During weaving, a sushi shop applies glue to the warp threads to prevent the threads from breaking or fuzzing due to friction. This glue has a significant impact on subsequent processes, affecting the quality of the product, so we mix several types of starch as raw materials each time, taking into consideration factors such as the type and amount of thread, and the weather.

Four. tube winding

The glued skeins are taken to a pipe winding shop, where they are transformed into ``Imokuda.'' Once the retro machine starts rattling, it doesn't stop until all the tubes have been wound. They are constantly winding around 20 spider lilies at the same time, keeping an eye on the entire thread to ensure it doesn't break.

Five. Warping

Warping is the process of properly aligning the warp threads. If you make a mistake in the order, the pattern will look strange, so the warper carefully arranges the larvae based on a design that shows the arrangement of the threads. Once the thread that has been pulled out from the potato is wound up all at once by a machine, the process is finally nearing its final stage.

6. meridian (hetooshi)

Warp threading is the process of threading the warp threads one by one through the three parts: the dropper, the heddles, and the reed. If you thread the thread in the wrong place, you will damage the fabric, so mistakes are not an option. Enshu Momen has approximately 1,000 warp threads. After completing this laborious work, it's time to weave!

7. weaving

The pure white thread arrived at Ikenuma Ori Studio in a different form. Once the finished warp threads are placed on the loom and the parts are attached to the designated locations, weaving can finally begin.

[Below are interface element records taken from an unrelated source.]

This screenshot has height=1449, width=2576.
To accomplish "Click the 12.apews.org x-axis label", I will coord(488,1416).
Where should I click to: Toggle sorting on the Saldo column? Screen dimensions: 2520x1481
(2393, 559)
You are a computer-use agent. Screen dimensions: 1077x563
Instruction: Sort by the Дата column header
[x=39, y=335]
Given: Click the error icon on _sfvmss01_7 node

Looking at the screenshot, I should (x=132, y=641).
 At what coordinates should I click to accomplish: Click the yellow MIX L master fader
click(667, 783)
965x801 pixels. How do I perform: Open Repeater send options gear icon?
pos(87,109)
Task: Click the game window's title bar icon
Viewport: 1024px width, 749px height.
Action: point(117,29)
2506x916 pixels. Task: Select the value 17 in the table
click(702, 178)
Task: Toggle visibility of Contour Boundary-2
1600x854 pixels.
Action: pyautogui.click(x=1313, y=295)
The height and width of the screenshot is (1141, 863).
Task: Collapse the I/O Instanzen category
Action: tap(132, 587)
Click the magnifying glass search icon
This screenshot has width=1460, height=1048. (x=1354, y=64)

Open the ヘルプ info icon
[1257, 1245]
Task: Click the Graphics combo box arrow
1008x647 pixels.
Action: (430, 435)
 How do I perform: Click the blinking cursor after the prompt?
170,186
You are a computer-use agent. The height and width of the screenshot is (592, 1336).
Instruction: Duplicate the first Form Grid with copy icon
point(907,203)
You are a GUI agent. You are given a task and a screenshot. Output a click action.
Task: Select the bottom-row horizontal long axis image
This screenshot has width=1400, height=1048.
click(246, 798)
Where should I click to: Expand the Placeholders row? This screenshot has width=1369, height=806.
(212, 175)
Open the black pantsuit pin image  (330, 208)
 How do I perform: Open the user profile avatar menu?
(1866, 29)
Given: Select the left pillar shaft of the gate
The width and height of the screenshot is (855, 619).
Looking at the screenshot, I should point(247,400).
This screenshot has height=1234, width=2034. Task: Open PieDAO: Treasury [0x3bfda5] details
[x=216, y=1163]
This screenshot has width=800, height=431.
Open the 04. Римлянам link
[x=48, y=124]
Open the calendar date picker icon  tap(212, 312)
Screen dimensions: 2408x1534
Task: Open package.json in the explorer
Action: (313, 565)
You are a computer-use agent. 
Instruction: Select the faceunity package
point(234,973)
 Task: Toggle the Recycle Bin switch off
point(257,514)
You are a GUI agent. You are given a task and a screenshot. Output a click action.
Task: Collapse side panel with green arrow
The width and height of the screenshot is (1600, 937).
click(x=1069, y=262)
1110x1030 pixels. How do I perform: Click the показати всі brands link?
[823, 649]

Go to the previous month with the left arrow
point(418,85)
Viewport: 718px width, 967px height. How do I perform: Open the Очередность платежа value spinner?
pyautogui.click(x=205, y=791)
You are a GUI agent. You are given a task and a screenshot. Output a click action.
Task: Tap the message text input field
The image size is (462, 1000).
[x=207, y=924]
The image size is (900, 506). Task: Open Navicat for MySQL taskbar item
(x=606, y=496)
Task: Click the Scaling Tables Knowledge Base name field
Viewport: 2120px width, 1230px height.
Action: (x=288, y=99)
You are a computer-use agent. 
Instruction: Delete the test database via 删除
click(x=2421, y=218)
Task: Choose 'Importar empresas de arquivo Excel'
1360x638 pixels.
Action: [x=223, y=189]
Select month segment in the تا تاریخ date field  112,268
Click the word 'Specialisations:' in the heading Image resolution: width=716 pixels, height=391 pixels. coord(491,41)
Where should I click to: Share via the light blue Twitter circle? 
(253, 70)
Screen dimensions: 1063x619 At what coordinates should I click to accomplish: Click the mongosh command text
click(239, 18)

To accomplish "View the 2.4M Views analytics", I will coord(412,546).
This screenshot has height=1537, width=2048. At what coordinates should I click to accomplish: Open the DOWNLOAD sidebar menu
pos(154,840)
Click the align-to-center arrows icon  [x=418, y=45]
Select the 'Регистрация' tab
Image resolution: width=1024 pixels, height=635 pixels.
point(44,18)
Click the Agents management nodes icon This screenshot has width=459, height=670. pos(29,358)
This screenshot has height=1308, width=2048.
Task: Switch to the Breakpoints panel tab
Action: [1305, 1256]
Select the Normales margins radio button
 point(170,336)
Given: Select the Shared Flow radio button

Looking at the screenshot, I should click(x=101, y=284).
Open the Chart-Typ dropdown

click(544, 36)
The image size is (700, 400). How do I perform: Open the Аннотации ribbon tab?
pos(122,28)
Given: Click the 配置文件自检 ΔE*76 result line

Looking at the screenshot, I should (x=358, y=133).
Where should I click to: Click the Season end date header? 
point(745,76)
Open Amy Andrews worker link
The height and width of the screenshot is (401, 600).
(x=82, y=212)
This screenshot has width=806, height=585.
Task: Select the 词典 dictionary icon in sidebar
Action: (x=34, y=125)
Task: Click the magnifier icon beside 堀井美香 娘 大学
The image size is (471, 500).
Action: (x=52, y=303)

It takes about a month to weave all the warp threads wound around the beams, and during this time the conditions of the threads and loom change daily depending on the weather, so skilled workers are constantly adjusting the machine as they weave.

The pure white thread passed through the hands of many craftsmen and became the fabric. This time, it transforms into clothing and miscellaneous goods, and a new journey begins.

If you come across Enshu Momen somewhere, please use it with care.